Thursday, September 16, 2021
He’s at it again — Nicolas Cage, of course
Prisoners of Ghostland is a difficult movie to evaluate. It's not entirely fresh. It's often ridiculous, and it’s marked by another oddball performance from Nicolas Cage. In his first English-language production, Japanese direcgtor Sion Sono serves up a wildly eclectic post-apocalyptic movie, brandishing tropes from westerns, samurai movies, and who knows what else. In Sono's film, story does little more than provide an excuse for one wild riff after another. Prisoners of Ghostland is a movie of weird accoutrements: a black leather suit wired with explosives that will eliminate the body parts of Cage's character if he fails to complete his mission. His job has something to do with capturing a runaway woman (Sofia Boutella) for a lascivious governor (Bill Moseley) of a place called Samurai Town.
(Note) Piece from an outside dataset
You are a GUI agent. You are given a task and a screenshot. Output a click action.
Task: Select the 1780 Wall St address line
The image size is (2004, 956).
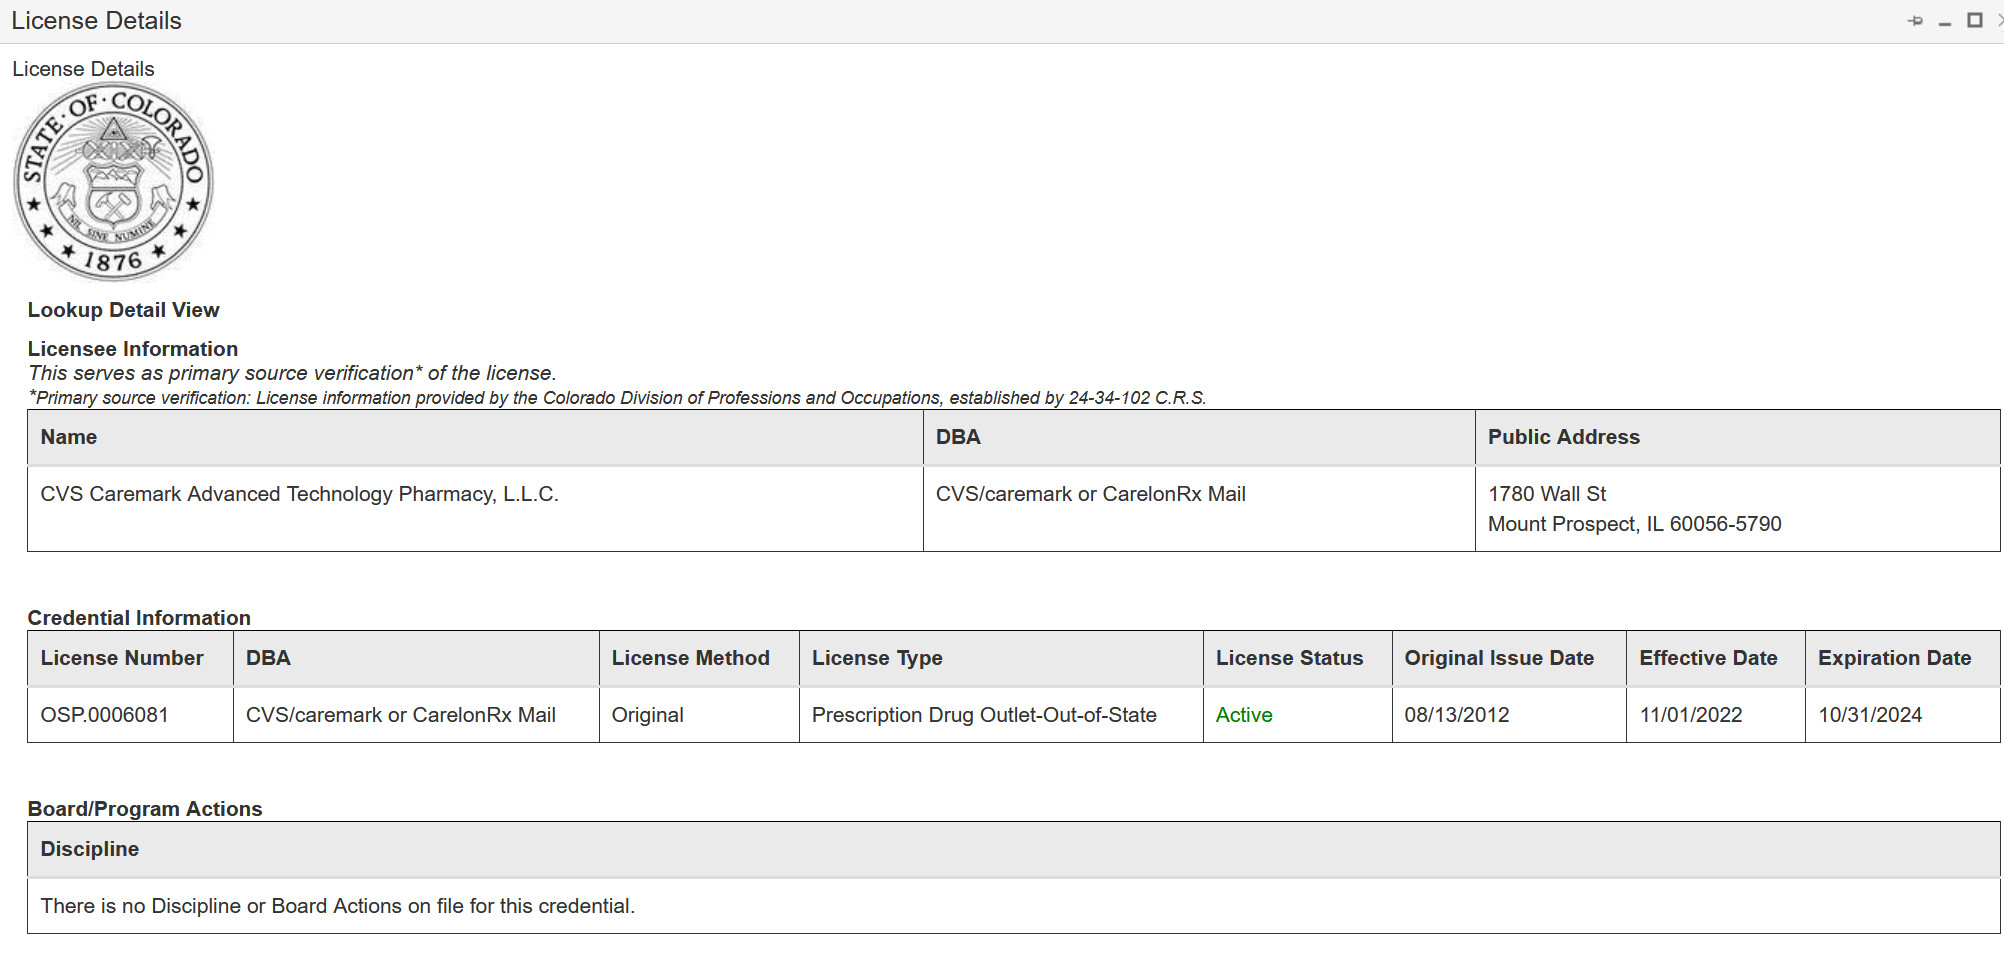pyautogui.click(x=1547, y=494)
Named only Hero, Cage's character has been imprisoned for a bank robbery gone wrong, which he committed with his partner (Nick Cassavetes). In another part of this dystopian world, the residents serve a giant clock, literally trying to hold back the hands of time. Sono's take-no-prisoners approach isn't for everyone. The movie's virtues are to be found in its brazenly artificial production design and outre imagery. Prisoners of Ghostland is a movie for those who may have missed the recent Met Gala, but like watching absurdly dressed people trying to act as insanely as possible. It's the movie that results when the inmates take over the asylum -- or at least that might be what Prisoners of Ghostland wants to be. In the midst of its preposterous derangement and pulp preoccupations, you may find moments that amuse.